Kargila, September 17: In Kargilla, on the outskirts of Kargili village, in the north-eastern part of the disputed Indian state of Sikkim, is a makeshift shrine to the late Gurmeet Ram Rahim Singh.
A huge marble pillar has been erected on the ground floor of a nondescript house, which is owned by the Sikh community, to commemorate the martyrdom of the Sikh guru.
The site of the shrine is also a gathering place for those of Sikh origin.
Gurmeet Ram Singh, a former chief minister of Punjab, was the founder of the Sikhs, who claim to have been the first Muslims to settle in India.
After fleeing persecution at the hands of the British, he and his followers settled in Kashmir and later spread their teachings in the Punjab, where they established their own communities.
The Sikh movement has been part of Indian history since the days of the Indus Valley civilisation, which was settled by the Khyber Pass people, who migrated from the Punjab in the 15th century.
The Gurmeet-led movement was not always an ardent supporter of the Indian Independence movement, but was instead a staunch defender of its cause.
In his book, The Truth About India, historian Preeti Narayanan writes that the Sikh movement in India was founded by two men, Bhai Baghwan Singh and Gurmeet Singh, who were in their mid-thirties.
Bhai Baghwa Singh was a leading Sikh nationalist, who became the first Sikh chief minister in British India.
In 1857, after a successful campaign against the British and Indian army, Baghwans Singh was appointed to the post of chief minister.
He also helped to draft the constitution of India, which gave the Sikh religious community the right to vote.
The Sikhs have always been a political minority, with only about half of India’s 1.2 billion population being Sikhs.
Today, about half the Sikhas live in Punjab, and most of them are not even Sikhs themselves.
“The first Sikhs to settle the plains of the subcontinent were Gurmeet and Bhai Bhagwan Singh.
Their journey was a harrowing one,” Narayanani writes.
“Gurmesh Singh was killed by British soldiers on a pilgrimage to India, and he was buried in a tomb of the Gurmesh village, which stood in the vicinity of his own village.
Today, there are only around 400 Sikhs left in the whole of Punjab.”
The second Sikh was Guru Gobind Singh, the founder and leader of the Gurdwara Sarnath in Kuch.
His grandson, Gurda Ram Singh (known as Guru Gobinda), founded the Kuch Gurdwaras in 1955.
The Gurmeet/Gurwaras movement was founded in the early 20th century by a group of Indian nationalists who were inspired by the teachings of Sikhism.
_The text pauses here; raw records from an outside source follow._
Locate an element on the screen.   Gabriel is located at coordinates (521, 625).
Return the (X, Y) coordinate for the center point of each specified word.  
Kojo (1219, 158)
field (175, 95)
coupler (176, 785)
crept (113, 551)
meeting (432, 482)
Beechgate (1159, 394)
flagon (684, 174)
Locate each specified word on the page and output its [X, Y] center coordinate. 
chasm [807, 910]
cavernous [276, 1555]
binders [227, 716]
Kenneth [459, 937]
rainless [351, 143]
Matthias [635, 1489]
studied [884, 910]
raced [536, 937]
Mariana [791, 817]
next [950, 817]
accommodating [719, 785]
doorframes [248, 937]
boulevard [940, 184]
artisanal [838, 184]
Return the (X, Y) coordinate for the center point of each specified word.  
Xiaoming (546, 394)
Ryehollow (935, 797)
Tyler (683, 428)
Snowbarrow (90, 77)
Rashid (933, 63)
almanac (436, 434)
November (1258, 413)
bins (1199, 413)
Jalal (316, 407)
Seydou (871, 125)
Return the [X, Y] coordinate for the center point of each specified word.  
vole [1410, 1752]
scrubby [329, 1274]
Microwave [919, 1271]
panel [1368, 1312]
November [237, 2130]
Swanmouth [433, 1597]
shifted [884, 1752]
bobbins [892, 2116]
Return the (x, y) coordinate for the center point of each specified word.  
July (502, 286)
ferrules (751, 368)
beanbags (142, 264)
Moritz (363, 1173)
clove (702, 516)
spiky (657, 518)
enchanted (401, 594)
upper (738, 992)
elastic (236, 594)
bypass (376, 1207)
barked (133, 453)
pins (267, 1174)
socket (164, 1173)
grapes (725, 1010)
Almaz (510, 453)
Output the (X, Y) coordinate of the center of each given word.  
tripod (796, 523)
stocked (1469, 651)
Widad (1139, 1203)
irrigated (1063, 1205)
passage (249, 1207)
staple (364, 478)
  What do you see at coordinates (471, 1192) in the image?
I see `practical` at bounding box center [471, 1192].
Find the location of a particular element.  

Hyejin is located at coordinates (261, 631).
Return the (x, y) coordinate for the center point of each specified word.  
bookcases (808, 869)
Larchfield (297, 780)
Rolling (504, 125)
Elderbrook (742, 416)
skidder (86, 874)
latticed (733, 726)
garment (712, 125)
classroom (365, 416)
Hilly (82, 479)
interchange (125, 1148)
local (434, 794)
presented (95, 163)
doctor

These men, who would go on to form the modern Sikh movement, believed that India should be a Hindu country, and their movement was born.
A decade after the foundation of the Kachin movement in Kochi in 1930, a Sikh boy, Gurmeet Lal Bihari, led a group in a demonstration on the streets of Delhi, in which he said that Hinduism was a religion of peace and love, and that Hindus should take pride in their heritage.
This was not the first time that the Kauravas had faced persecution in the name of their religion.
In 1931, the Punjab government declared that Sikhism was not a religion, and forced them to convert to Islam.
A year later, Sikhs were banned from entering the Punjab for their “anti-national activities”.
In 1963, the government of India banned Sikhs in the entire country for their alleged “anti Hindu” activities.
As part of its attempt to stamp out the movement, the Indian government ordered the establishment of “safe houses” in Punjab for Sikhs who were being forced to leave their homeland.
In 1984, the Sikh gurdwas in Punjab were raided by the Indian police, and Gurminder Singh and his family were arrested.
They were tried in India’s high court, where the sentence was handed down in 1971.
According to Narayanana, the first recorded Sikh martyr was Guru Harjit Singh, one of the four Gurmeet Gurus.
After the death of Guru Harjinder Singh, Gurmendra Singh, an influential leader of Sikh society in the United Kingdom, began campaigning for the return of Sikh-majority areas of India.
Gurmindi’s campaign led to a movement that culminated in the 1967 elections.
The defeat of the Congress-led government led to the establishment in 1969 of the Bharatiya Janata Party (BJP), which became the dominant political party in India for the next 30 years.